Hi ARM-Support,
I compared the performance of plain C code and C code with NEON intrinsics on my RaspberryPi 4 and was surprised that the plain C code is slightly faster. The code is in both cases some XOR operations (200 bytes in the plain C, 400 bytes in the NEON C code). By looking at the assembler code generated by GCC my impression was, that the NEON code should be a little bit faster, as it has fewer instructions.
The measurements were performed by using the CNTPCT_EL0, Counter-timer Physical Count register.
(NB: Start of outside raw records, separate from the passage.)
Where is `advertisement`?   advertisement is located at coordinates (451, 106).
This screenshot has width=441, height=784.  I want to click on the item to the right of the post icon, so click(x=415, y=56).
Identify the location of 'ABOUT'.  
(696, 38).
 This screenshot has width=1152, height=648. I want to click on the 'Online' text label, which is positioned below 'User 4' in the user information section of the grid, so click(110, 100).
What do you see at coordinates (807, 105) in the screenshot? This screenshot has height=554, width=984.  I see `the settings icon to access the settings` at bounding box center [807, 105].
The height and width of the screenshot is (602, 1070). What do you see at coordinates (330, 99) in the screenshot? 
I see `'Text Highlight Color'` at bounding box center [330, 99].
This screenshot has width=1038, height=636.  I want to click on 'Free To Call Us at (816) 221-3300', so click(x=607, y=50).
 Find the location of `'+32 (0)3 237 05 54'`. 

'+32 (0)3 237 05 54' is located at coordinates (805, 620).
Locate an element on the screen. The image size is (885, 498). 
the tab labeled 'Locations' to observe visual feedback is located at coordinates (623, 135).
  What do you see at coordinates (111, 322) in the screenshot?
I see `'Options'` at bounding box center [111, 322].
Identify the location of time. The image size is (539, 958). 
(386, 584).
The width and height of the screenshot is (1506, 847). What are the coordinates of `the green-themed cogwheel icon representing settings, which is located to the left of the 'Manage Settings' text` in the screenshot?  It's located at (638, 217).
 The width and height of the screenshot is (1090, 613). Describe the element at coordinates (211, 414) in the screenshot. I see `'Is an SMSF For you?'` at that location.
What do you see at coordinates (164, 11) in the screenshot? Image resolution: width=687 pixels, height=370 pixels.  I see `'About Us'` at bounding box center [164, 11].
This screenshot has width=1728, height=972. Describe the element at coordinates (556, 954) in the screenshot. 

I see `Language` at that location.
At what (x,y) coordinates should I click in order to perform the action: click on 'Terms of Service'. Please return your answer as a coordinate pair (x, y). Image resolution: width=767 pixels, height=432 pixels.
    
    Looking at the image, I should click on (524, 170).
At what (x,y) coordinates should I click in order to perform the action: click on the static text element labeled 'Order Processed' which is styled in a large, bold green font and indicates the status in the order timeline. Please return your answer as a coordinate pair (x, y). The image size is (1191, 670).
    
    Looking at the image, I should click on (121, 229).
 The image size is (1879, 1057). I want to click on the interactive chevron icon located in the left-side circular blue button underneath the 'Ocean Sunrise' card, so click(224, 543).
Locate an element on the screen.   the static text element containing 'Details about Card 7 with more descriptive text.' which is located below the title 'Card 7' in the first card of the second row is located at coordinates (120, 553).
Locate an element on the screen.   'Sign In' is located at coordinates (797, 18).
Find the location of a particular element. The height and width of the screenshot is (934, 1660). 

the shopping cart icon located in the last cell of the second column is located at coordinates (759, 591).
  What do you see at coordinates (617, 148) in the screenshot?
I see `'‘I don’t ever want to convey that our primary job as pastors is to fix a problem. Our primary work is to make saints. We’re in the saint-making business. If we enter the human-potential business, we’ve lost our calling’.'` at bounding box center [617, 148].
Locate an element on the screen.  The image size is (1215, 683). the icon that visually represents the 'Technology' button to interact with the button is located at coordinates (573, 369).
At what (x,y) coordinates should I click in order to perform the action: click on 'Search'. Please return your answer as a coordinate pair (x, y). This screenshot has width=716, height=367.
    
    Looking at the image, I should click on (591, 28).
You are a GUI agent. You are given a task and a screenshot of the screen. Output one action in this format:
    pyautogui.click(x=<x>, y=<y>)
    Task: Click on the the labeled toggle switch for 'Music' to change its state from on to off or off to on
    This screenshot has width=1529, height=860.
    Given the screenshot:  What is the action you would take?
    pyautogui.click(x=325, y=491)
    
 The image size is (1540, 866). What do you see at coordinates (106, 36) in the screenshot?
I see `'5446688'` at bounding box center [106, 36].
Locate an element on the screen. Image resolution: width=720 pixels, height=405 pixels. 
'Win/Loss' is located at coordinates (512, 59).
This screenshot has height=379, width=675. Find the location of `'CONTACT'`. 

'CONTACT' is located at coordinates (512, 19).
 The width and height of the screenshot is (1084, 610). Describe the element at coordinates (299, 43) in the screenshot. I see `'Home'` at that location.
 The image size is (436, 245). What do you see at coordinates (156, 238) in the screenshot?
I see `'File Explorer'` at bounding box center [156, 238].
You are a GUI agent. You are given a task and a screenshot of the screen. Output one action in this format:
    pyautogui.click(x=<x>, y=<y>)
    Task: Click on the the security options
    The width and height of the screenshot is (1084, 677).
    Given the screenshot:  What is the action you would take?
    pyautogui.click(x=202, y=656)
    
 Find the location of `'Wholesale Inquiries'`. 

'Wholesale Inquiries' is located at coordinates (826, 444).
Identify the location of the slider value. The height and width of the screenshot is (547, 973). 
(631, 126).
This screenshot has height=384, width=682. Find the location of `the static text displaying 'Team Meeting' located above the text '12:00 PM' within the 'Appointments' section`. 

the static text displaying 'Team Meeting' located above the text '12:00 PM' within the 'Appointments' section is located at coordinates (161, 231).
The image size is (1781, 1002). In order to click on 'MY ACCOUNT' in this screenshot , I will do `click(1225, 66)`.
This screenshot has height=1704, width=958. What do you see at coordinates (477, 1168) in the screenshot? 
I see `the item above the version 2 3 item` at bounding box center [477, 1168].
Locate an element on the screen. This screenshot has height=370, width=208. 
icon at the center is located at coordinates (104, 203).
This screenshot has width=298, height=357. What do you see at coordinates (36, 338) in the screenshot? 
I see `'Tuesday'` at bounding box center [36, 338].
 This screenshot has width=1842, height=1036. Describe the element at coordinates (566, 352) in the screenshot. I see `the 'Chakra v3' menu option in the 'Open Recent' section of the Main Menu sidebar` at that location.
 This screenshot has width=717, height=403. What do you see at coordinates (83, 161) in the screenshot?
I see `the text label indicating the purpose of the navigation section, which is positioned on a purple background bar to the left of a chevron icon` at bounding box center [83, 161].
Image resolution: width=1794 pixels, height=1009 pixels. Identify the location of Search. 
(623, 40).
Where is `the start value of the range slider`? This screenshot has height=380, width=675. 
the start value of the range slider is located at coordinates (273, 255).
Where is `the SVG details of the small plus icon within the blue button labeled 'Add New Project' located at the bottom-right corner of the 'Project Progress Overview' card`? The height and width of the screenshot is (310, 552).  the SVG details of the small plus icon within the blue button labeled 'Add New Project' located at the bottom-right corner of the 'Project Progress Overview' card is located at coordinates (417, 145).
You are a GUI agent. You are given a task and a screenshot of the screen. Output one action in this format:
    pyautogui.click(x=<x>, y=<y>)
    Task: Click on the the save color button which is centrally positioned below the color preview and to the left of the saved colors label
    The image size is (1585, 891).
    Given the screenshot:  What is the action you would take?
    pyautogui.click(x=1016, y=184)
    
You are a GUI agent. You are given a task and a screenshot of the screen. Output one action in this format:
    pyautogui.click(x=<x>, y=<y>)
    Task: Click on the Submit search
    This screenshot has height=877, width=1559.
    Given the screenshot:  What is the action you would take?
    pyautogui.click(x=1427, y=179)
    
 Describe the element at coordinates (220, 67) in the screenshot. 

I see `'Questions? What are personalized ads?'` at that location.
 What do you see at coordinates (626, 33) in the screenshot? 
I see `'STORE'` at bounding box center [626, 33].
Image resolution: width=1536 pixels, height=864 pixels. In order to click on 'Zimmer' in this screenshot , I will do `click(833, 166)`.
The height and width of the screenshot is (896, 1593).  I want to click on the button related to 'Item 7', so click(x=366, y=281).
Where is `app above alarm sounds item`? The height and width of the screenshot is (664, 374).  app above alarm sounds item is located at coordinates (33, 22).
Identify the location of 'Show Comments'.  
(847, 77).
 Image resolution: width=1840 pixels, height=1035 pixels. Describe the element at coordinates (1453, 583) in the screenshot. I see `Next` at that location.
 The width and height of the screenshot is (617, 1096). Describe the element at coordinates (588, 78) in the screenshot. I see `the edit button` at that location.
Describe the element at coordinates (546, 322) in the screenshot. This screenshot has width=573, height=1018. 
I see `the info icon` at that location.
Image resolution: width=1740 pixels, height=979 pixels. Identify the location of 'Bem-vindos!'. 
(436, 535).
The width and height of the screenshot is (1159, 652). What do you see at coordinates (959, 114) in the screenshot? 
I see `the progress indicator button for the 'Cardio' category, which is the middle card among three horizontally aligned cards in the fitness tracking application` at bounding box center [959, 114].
Do you have an idea why the NEON C code is slightly slower compared to pure C and is there somewhere documented how many clock cycles the instructions need if NEON registers are used?
NEON code:
ldp q0, q7, [x0] ldp q6, q5, [x0, #32] ldp q16, q4, [x0, #64] ldp q3, q2, [x0, #96] ldr q1, [x0, #128] eor v4.16b, v4.16b, v0.16b eor v1.16b, v1.16b, v5.16b eor v3.16b, v3.16b, v7.16b eor v2.16b, v2.16b, v6.16b ldp q0, q7, [x0, #144] ldp q6, q5, [x0, #176] eor v0.16b, v0.16b, v16.16b eor v4.16b, v4.16b, v7.16b ldp q16, q7, [x0, #208] eor v3.16b, v3.16b, v6.16b eor v2.16b, v2.16b, v5.16b ldp q6, q5, [x0, #240] eor v1.16b, v1.16b, v16.16b eor v0.16b, v0.16b, v7.16b ldp q16, q7, [x0, #272] eor v4.16b, v4.16b, v6.16b eor v3.16b, v3.16b, v5.16b ldp q6, q5, [x0, #304] eor v2.16b, v2.16b, v16.16b eor v1.16b, v1.16b, v7.16b ldp q16, q7, [x0, #336] eor v4.16b, v4.16b, v5.16b eor v0.16b, v0.16b, v6.16b ldp q6, q5, [x0, #368] eor v3.16b, v3.16b, v16.16b eor v2.16b, v2.16b, v7.16b eor v1.16b, v1.16b, v6.16b eor v0.16b, v0.16b, v5.16b stp q4, q3, [x0] stp q2, q1, [x0, #32] str q0, [x0, #64] ret nop nop nop
C Code:
ldp x5, x4, [x0] ldp x1, x6, [x0, #32] ldp x7, x8, [x0, #48] eor x5, x5, x6 ldp x3, x2, [x0, #16] eor x4, x4, x7 ldp x6, x7, [x0, #64] eor x3, x3, x8 ldp x11, x13, [x0, #120] eor x2, x2, x6 eor x1, x1, x7 ldr x6, [x0, #88] ldr x9, [x0, #96] ldr x12, [x0, #136] eor x6, x6, x13 ldr x10, [x0, #80] eor x4, x4, x6 ldr x6, [x0, #160] eor x9, x9, x12 eor x3, x3, x9 ldr x9, [x0, #168] eor x10, x10, x11 eor x5, x5, x10 ldr x8, [x0, #104] ldp x11, x10, [x0, #144] eor x5, x6, x5 eor x4, x4, x9 ldr x7, [x0, #112] eor x8, x8, x11 stp x5, x4, [x0] eor x2, x2, x8 ldr x8, [x0, #176] eor x7, x7, x10 ldr x6, [x0, #184] eor x1, x1, x7 ldr x5, [x0, #192] eor x3, x3, x8 eor x2, x2, x6 eor x1, x1, x5 stp x3, x2, [x0, #16] str x1, [x0, #32] ret nop nop
Best regards
No, as I wrote in the question at the top: the plain C code operates over 200 bytes and the NEON C code over 400 bytes. But the snippet presented here is only a part of a bigger algorithm and in the end the NEON C code is around 6% slower compared to plain C code. I just wanted to know the timing/latency behavior of the NEON instructions in order to understand where the slowdown could come from. vstehle kindly provided this information.